Some researchers have looked at children and adults to study the questions that parents might ask about quality of life, overall mental health, and social skills. These types of research studies have three general goals:
- to understand the impact of the tumour on a person’s life
- to be able to predict how a person will do in the future
- to develop strategies to prevent or deal with problems in individuals who might be at higher risk of having difficulties.
One issue for the long term is that everybody might have different ideas about what makes a life successful. For some parents, it might not matter so much if their child who survived a brain tumour attends college or university. They may be proud if he has accomplished other goals such as living on his own and holding down a part-time job. Other parents may find it difficult to adjust to the fact that their child will not attend university.
In general, researchers have shown that there may be a greater risk of problems in the following situations. Identifying these problems can help experts find ways to help affected children meet their full potential. Problems may be greater for children who have:
- tumours located in the upper part of the brain (supratentorial tumours)
- tumours located outside the third ventricle
- tumours of the hypothalamic/chiasmatic region
- radiation therapy, especially at a younger age
- ongoing medical problems such as endocrine conditions
- vision or hearing problems.
What can be done to help a child after a brain tumour?
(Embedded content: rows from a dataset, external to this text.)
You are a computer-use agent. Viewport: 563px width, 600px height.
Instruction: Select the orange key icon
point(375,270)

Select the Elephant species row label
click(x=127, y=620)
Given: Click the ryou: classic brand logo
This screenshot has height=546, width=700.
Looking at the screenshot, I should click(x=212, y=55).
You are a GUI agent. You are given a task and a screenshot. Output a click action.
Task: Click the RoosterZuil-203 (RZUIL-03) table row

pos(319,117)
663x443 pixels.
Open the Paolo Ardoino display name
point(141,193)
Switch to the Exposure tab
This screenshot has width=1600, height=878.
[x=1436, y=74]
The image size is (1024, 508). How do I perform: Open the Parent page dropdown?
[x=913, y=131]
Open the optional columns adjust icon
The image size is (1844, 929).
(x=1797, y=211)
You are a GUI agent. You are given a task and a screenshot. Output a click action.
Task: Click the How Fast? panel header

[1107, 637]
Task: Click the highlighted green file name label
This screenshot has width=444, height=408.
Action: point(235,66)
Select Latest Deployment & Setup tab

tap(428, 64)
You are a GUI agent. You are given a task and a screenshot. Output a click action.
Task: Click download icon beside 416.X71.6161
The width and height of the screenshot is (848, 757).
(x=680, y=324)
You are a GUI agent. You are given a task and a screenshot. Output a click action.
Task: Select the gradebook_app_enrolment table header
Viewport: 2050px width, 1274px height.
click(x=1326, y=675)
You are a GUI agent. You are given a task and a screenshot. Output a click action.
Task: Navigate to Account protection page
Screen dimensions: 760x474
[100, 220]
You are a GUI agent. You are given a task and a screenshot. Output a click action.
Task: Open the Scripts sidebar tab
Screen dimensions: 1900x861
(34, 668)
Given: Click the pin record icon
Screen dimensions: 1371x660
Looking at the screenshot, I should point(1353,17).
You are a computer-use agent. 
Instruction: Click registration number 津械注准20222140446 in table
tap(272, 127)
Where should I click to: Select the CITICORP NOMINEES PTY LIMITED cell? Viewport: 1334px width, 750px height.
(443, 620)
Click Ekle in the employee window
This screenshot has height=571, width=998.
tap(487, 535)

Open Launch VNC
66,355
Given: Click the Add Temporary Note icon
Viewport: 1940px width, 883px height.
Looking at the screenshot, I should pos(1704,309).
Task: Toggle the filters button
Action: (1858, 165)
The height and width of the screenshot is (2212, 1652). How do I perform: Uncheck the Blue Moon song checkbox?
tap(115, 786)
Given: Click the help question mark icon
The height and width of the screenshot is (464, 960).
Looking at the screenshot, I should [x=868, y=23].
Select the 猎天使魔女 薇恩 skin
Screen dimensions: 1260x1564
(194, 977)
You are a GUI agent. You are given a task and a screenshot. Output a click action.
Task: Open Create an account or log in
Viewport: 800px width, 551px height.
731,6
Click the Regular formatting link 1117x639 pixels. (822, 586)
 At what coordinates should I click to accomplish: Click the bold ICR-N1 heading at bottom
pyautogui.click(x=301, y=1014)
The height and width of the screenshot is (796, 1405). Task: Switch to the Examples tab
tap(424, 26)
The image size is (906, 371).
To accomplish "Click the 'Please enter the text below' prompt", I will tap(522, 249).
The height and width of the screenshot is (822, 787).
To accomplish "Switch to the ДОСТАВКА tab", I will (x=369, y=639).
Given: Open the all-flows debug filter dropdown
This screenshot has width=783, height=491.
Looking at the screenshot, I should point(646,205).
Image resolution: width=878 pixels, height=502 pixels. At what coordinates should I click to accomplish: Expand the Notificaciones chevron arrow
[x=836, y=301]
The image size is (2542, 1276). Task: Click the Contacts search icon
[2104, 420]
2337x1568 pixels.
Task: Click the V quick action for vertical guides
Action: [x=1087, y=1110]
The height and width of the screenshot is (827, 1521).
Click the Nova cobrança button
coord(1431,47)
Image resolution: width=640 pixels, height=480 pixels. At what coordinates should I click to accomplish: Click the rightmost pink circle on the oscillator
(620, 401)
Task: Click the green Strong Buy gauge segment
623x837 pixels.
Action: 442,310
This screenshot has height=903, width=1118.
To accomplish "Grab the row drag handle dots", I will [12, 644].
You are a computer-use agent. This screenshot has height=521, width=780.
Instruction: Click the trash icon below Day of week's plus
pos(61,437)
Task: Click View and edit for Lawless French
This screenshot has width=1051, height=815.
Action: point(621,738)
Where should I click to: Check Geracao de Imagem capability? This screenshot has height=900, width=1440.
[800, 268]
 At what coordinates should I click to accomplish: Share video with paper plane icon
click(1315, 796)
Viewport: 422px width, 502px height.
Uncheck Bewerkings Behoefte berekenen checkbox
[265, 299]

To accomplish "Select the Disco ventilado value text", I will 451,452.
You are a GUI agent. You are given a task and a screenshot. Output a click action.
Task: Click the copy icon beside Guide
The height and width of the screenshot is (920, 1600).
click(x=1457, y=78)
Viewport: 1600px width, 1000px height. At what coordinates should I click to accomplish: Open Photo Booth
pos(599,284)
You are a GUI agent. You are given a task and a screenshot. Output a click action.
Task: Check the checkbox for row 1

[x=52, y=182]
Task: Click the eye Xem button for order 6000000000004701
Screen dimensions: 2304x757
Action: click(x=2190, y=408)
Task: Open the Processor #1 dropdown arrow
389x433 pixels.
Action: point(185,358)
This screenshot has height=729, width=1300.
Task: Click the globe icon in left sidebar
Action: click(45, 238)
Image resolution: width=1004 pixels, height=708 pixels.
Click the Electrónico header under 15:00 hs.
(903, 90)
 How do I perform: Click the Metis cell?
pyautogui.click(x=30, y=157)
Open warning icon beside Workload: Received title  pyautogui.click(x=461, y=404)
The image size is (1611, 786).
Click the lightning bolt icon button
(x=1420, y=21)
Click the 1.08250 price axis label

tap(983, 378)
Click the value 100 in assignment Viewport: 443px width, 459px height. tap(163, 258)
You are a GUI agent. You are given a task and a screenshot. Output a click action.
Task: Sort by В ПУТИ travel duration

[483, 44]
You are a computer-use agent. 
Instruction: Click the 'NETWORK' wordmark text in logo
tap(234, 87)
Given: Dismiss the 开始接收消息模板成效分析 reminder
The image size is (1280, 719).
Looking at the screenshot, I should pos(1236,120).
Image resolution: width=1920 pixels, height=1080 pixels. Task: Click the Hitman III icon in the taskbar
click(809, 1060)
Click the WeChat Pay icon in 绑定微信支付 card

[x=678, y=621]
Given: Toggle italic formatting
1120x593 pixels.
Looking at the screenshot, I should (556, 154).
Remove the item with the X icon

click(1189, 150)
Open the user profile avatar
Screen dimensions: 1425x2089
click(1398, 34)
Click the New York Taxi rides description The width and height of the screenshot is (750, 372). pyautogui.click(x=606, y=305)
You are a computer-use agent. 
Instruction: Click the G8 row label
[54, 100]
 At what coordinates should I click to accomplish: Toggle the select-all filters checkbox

Your treatment team is a good source of information. The team includes social workers and psychologists who can help with some of these challenges. They may be able to offer advice or suggest programs and supports in the community.
School is very important to help children learn social skills, so it's important to try and keep your child going to school regularly.
As your child grows, you’ll learn the issues she faces at different stages and what may become barriers to schooling, work and social situations. You can take the lead in seeing what works for your child at each stage.
It can also be helpful to talk to other parents with experience and see what works for them. Consider support groups for children with cancer, special needs, learning disabilities or brain injuries. They can provide ideas to help your child, even if the issues are not exactly the same.
There are also programs or camps for children with special needs or cancer. They provide a supportive social environment, help your child develop their skills and interests and some may offer life skills training programs.